Emiliano Igual Alvarez, 67, another of the recipients of an award who was caught up in the bombings, said he “felt for those who did not survive to tell what happened.”
“What is needed is that nothing like this happens again, because I don’t know how there are people who can do this type of thing.”
Immediately after the attacks, then-Prime Minister Jose Maria Aznar’s conservative government said the prime suspect was the armed Basque separatist group ETA.
The facts and the judicial process had since shown that ETA was not involved, however, Fernandez Diaz said.
“Honestly, we have to say that it has not been possible to show any relation or link between ETA and those who were the material authors of the attack,” the minister said.
Aznar had been among the most fervent supporters of the U.S.-led invasion of Iraq, despite popular opposition in Spain.
Just three days after the train bombings, voters punished Aznar in general elections which were won by Socialist Jose Luis Rodriguez Zapatero, an opponent of the Iraq war.

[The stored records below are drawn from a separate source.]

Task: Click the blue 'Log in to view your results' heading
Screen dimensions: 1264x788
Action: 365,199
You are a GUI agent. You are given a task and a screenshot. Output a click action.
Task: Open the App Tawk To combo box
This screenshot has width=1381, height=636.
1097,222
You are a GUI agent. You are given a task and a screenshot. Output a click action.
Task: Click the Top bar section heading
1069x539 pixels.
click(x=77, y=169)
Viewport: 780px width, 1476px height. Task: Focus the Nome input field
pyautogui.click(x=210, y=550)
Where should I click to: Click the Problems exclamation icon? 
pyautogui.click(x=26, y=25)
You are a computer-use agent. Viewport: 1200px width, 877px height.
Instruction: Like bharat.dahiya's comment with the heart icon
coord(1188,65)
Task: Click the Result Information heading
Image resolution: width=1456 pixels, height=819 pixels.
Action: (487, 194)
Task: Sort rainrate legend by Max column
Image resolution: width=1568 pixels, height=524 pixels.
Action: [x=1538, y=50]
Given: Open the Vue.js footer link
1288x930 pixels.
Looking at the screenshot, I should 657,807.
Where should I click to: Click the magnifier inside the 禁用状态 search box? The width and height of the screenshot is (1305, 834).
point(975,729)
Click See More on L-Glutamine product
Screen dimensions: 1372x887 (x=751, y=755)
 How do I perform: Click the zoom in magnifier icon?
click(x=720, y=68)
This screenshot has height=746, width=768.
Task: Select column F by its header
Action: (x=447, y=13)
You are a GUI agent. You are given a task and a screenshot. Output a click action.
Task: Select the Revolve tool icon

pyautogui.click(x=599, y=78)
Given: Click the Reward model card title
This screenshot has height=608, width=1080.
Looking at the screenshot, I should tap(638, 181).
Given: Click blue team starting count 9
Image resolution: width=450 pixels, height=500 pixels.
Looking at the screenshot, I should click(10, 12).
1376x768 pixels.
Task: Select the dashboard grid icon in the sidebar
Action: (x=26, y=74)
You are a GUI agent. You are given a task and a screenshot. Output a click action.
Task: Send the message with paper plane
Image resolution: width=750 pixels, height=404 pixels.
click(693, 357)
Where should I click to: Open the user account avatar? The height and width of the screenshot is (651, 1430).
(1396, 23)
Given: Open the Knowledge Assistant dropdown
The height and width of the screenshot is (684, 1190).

A study by the Royal Elcano Institute, a Spanish research body, said 84 Islamists, all young men, were convicted for attack plots in Spain between 1996 and 2012, or died in relation to such attacks.
Most of these Islamists were first-generation immigrants from Algeria, Morocco or Pakistan.
Analysts say a growing threat now comes from lone extremists who are radicalized on the fringes of the Islamic world, not in the closely watched mosques but online or in small, marginal places of worship and in private homes.